Se pensiamo alla realtà italiana, dai piccoli ai grandi centri, dovrebbero esserci figure istituzionali con la responsabilità di costruire tavoli di concertazione con imprenditori e operatori culturali per far fiorire la cultura locale perseguendo ciascuno il proprio ritorno. E’ impossibile pensare che la piccola imprenditoria, in un momento di crisi acuta come quello che stiamo ancora vivendo, possa considerare la cultura come una priorità. La cosa sarebbe di certo diversa se esistessero disegni integrati di sviluppo territoriale, piattaforme stabili di comunicazione tra gli attori locali, professionisti che definiscono obiettivi e guidano i progetti con competenza ed efficacia. In questo modo, anche i piccoli imprenditori sarebbero incentivati a sostenere progetti con una ricaduta positiva per la propria attività.
Che cosa dobbiamo rivedere nel rapporto impresa-cultura?
Sono da evitare le collaborazioni in cui le imprese generano prodotti culturali apparentemente molto smart, ma assolutamente effimeri perché non aiutano l’istituzione a rafforzarsi nella sua propria autonomia. Prima di tutto le operazioni di sponsorizzazione devono perseguire la sostenibilità: quanto più forte è l’istituzione culturale, tanto più l’impresa ha la possibilità di avere ritorni dal suo investimento. Innovazione significa per le istituzioni culturali anche ripensare i propri piani di finanziamento secondo una logica che, grazie agli investimenti privati, miri a una diversificazione dei servizi con un progressivo aumento delle entrate proprie. E le risorse finanziarie non bastano, la comunicazione in questo contesto è altrettanto importante. Pensiamo, ad esempio, all’utilizzo delle nuove tecnologie grazie al supporto di sponsor tecnici. Fra i tanti, mi viene in mente il progetto di «Google Art» e a come oggi sia possibile rendere i contenuti culturali molto più accessibili ai giovani. Ci sono altri ambiti in cui è importantissimo che imprese e istituzioni culturali lavorino insieme. Per esempio, nel recuperare il deficit sullo sfruttamento dei marchi della cultura. In generale, le istituzioni culturali hanno una grande opportunità, quella di leggersi e avere consapevolezza degli elementi differenzianti che legittimano la loro identità per definire una propria visione; di darsi una strategia per raggiungere il loro potenziale di sviluppo e pensare in modo più approfondito a quali possono essere gli obiettivi perseguibili dalla collaborazione con i privati.

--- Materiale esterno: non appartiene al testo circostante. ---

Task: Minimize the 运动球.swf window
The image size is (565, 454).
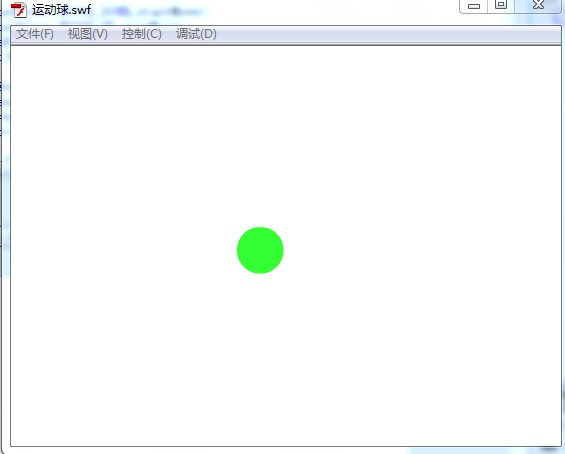Action: pyautogui.click(x=474, y=6)
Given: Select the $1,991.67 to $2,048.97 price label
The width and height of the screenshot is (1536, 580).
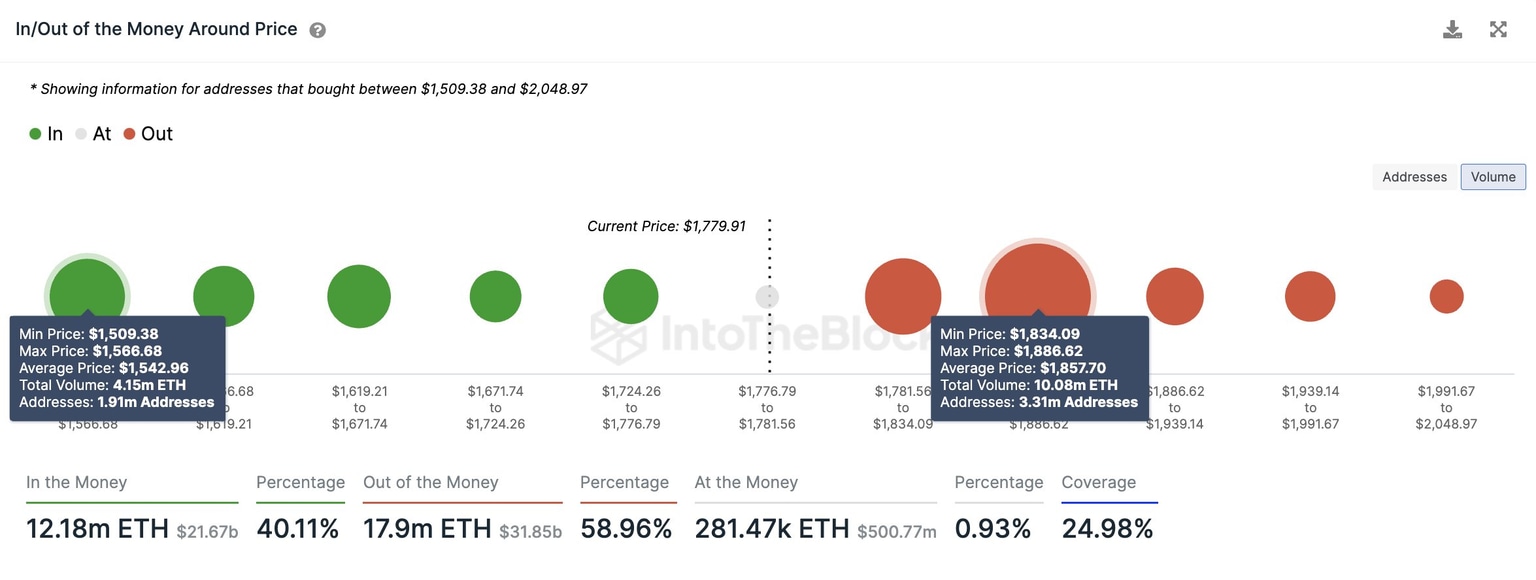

Elisa Bortoluzzi Dubach, docente universitario e consulente di Relazioni Pubbliche, Sponsorizzazioni e Fondazioni, insegna in università ed istituzioni in Italia, Svizzera, Germania ed è stata capo progetto di campagne nazionali ed internazionali.
E’ autrice fra gli altri di «Lavorare con le fondazioni. Guida operativa» (Franco Angeli 2009) e co-autrice di «Sponsoring dalla A alla Z» (Skira 2009).